Log arguments to Sidekiq jobs

Some arguments passed to Sidekiq jobs are logged by default. To avoid logging sensitive information (for instance, password reset tokens), GitLab logs numeric arguments for all workers, with overrides for some specific workers where their arguments are not sensitive.

Example log output:

{"severity":"INFO","time":"2020-06-08T14:37:37.892Z","class":"AdminEmailsWorker","args":["[FILTERED]","[FILTERED]","[FILTERED]"],"retry":3,"queue":"admin_emails","backtrace":true,"jid":"9e35e2674ac7b12d123e13cc","created_at":"2020-06-08T14:37:37.373Z","meta.user":"root","meta.caller_id":"Admin::EmailsController#create","correlation_id":"37D3lArJmT1","uber-trace-id":"2d942cc98cc1b561:6dc94409cfdd4d77:9fbe19bdee865293:1","enqueued_at":"2020-06-08T14:37:37.410Z","pid":65011,"message":"AdminEmailsWorker JID-9e35e2674ac7b12d123e13cc: done: 0.48085 sec","job_status":"done","scheduling_latency_s":0.001012,"redis_calls":9,"redis_duration_s":0.004608,"redis_read_bytes":696,"redis_write_bytes":6141,"duration_s":0.48085,"cpu_s":0.308849,"completed_at":"2020-06-08T14:37:37.892Z","db_duration_s":0.010742}
{"severity":"INFO","time":"2020-06-08T14:37:37.894Z","class":"ActiveJob::QueueAdapters::SidekiqAdapter::JobWrapper","wrapped":"ActionMailer::MailDeliveryJob","queue":"mailers","args":["[FILTERED]"],"retry":3,"backtrace":true,"jid":"e47a4f6793d475378432e3c8","created_at":"2020-06-08T14:37:37.884Z","meta.user":"root","meta.caller_id":"AdminEmailsWorker","correlation_id":"37D3lArJmT1","uber-trace-id":"2d942cc98cc1b561:29344de0f966446d:5c3b0e0e1bef987b:1","enqueued_at":"2020-06-08T14:37:37.885Z","pid":65011,"message":"ActiveJob::QueueAdapters::SidekiqAdapter::JobWrapper JID-e47a4f6793d475378432e3c8: start","job_status":"start","scheduling_latency_s":0.009473}
{"severity":"INFO","time":"2020-06-08T14:39:50.648Z","class":"NewIssueWorker","args":["455","1"],"retry":3,"queue":"new_issue","backtrace":true,"jid":"a24af71f96fd129ec47f5d1e","created_at":"2020-06-08T14:39:50.643Z","meta.user":"root","meta.project":"h5bp/html5-boilerplate","meta.root_namespace":"h5bp","meta.caller_id":"Projects::IssuesController#create","correlation_id":"f9UCZHqhuP7","uber-trace-id":"28f65730f99f55a3:a5d2b62dec38dffc:48ddd092707fa1b7:1","enqueued_at":"2020-06-08T14:39:50.646Z","pid":65011,"message":"NewIssueWorker JID-a24af71f96fd129ec47f5d1e: start","job_status":"start","scheduling_latency_s":0.001144}

When using Sidekiq JSON logging, arguments logs are limited to a maximum size of 10 kilobytes of text; any arguments after this limit are discarded and replaced with a single argument containing the string "...".
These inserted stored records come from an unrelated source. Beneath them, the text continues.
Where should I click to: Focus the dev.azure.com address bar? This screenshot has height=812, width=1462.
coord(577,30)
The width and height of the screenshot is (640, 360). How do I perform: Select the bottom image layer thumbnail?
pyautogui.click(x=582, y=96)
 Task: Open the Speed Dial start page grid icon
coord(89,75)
You can set SIDEKIQ_LOG_ARGUMENTS environment variable to 0 (false) to disable argument logging.

Example:

gitlab_rails['env'] = {"SIDEKIQ_LOG_ARGUMENTS" => "0"}

Investigating Sidekiq queue backlogs or slow performance

Symptoms of slow Sidekiq performance include problems with merge request status updates, and delays before CI pipelines start running.

Potential causes include:

  • The GitLab instance may need more Sidekiq workers. By default, a single-node Linux package installation runs one worker, restricting the execution of Sidekiq jobs to a maximum of one CPU core. Read more about running multiple Sidekiq workers.

  • The instance is configured with more Sidekiq workers, but most of the extra workers are not configured to run any job that is queued. This can result in a backlog of jobs when the instance is busy, if the workload has changed in the months or years since the workers were configured, or as a result of GitLab product changes.
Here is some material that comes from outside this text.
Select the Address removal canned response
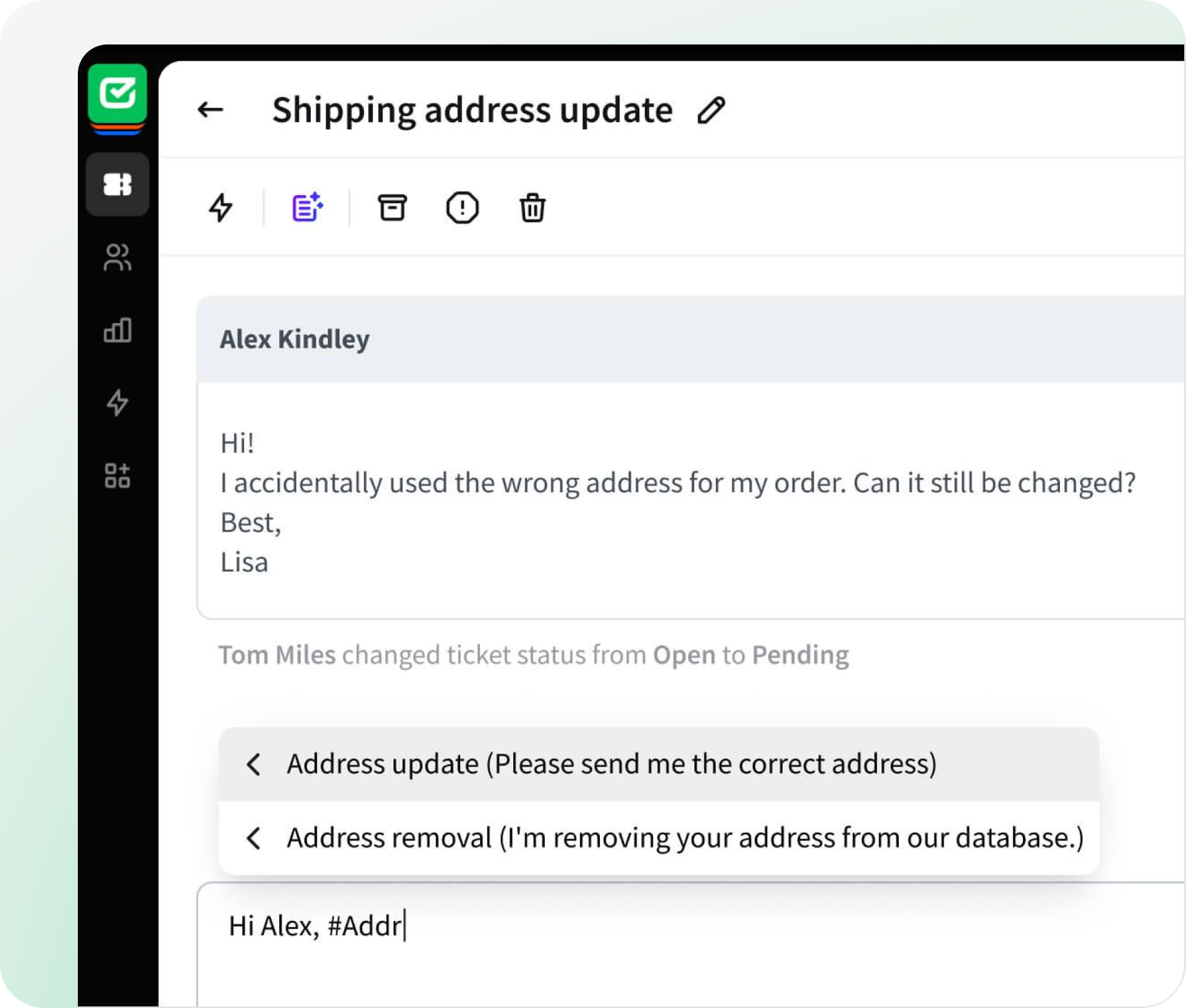The image size is (1186, 1008). 659,838
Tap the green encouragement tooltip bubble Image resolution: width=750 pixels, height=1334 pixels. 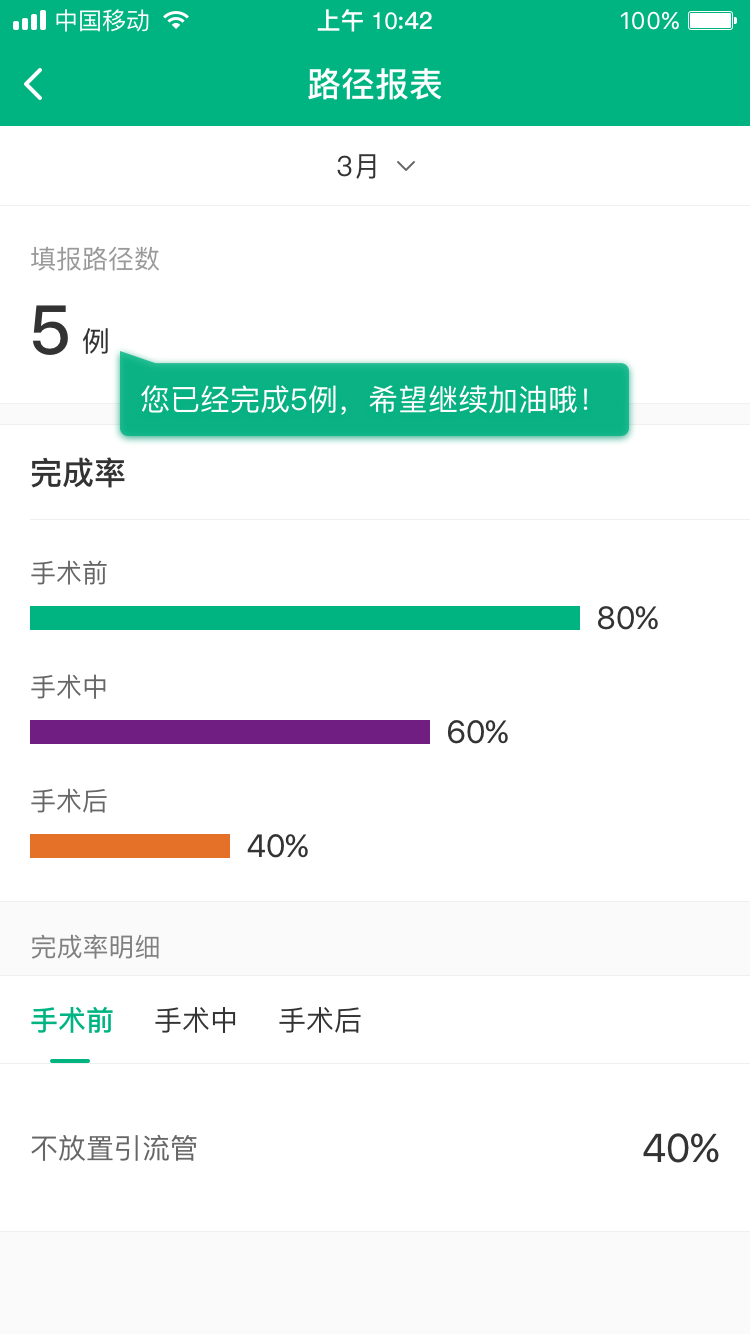pyautogui.click(x=374, y=400)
Gather data on the state of the Sidekiq workers with the following Ruby script.

  1. Create the script:

    cat > /var/opt/gitlab/sidekiqcheck.rb <<EOF
    require 'sidekiq/monitor'
    Sidekiq::Monitor::Status.new.display('overview')
    Sidekiq::Monitor::Status.new.display('processes'); nil
    Sidekiq::Monitor::Status.new.display('queues'); nil
    puts "----------- workers ----------- "
    workers = Sidekiq::Workers.new
    workers.each do |_process_id, _thread_id, work|
      pp work
    end
    puts "----------- Queued Jobs ----------- "
    Sidekiq::Queue.all.each do |queue|
      queue.each do |job|
        pp job
      end
    end ;nil
    puts "----------- done! ----------- "
    EOF
  2. Execute and capture the output:

    sudo gitlab-rails runner /var/opt/gitlab/sidekiqcheck.rb > /tmp/sidekiqcheck_$(date '+%Y%m%d-%H:%M').out

    If the performance issue is intermittent:

    • Run this in a cron job every five minutes. Write the files to a location with enough space: allow for at least 500 KB per file.
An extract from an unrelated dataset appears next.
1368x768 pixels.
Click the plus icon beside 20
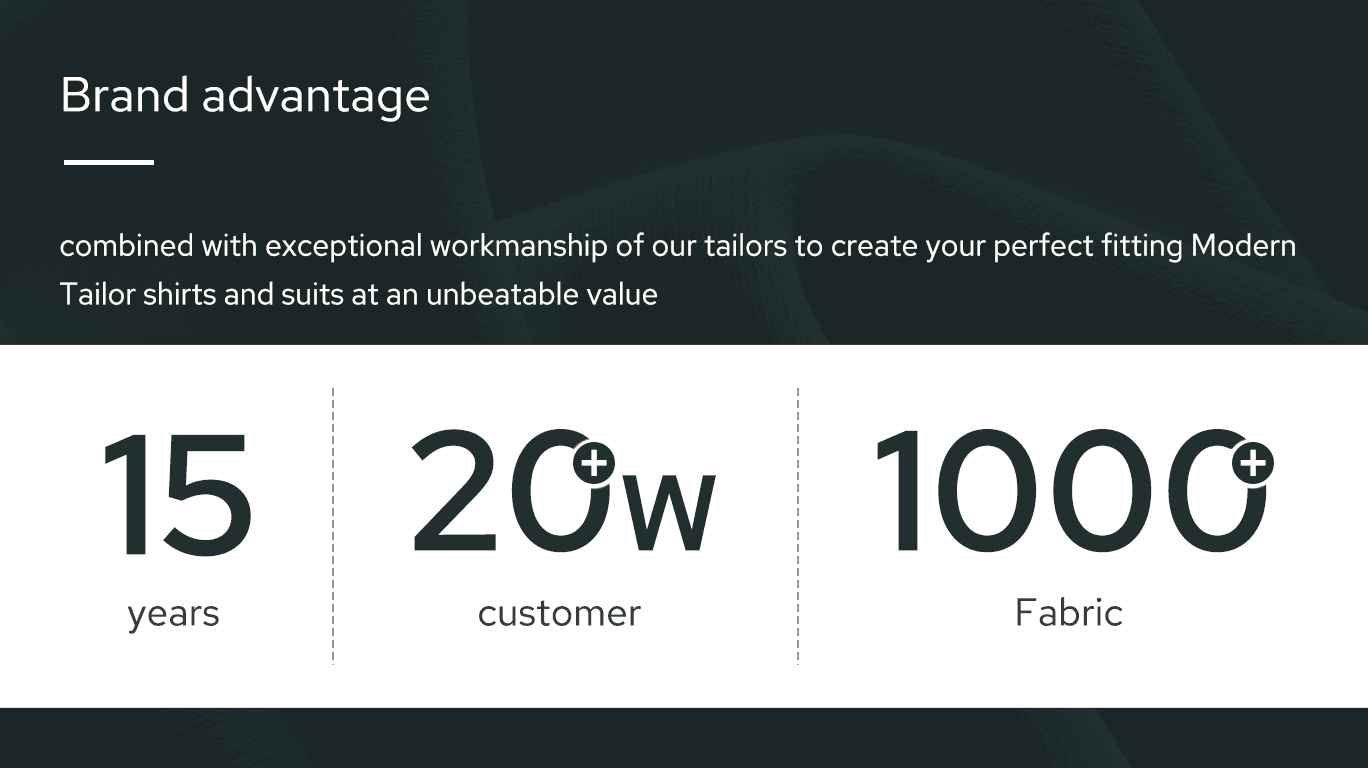click(x=594, y=463)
      cat > /etc/cron.d/sidekiqcheck <<EOF
      */5 * * * *  root  /opt/gitlab/bin/gitlab-rails runner /var/opt/gitlab/sidekiqcheck.rb > /tmp/sidekiqcheck_$(date '+\%Y\%m\%d-\%H:\%M').out 2>&1
      EOF
    • Refer back to the data to see what went wrong.

  3. Analyze the output. The following commands assume that you have a directory of output files.

    1. grep 'Busy: ' * shows how many jobs were being run. grep 'Enqueued: ' * shows the backlog of work at that time.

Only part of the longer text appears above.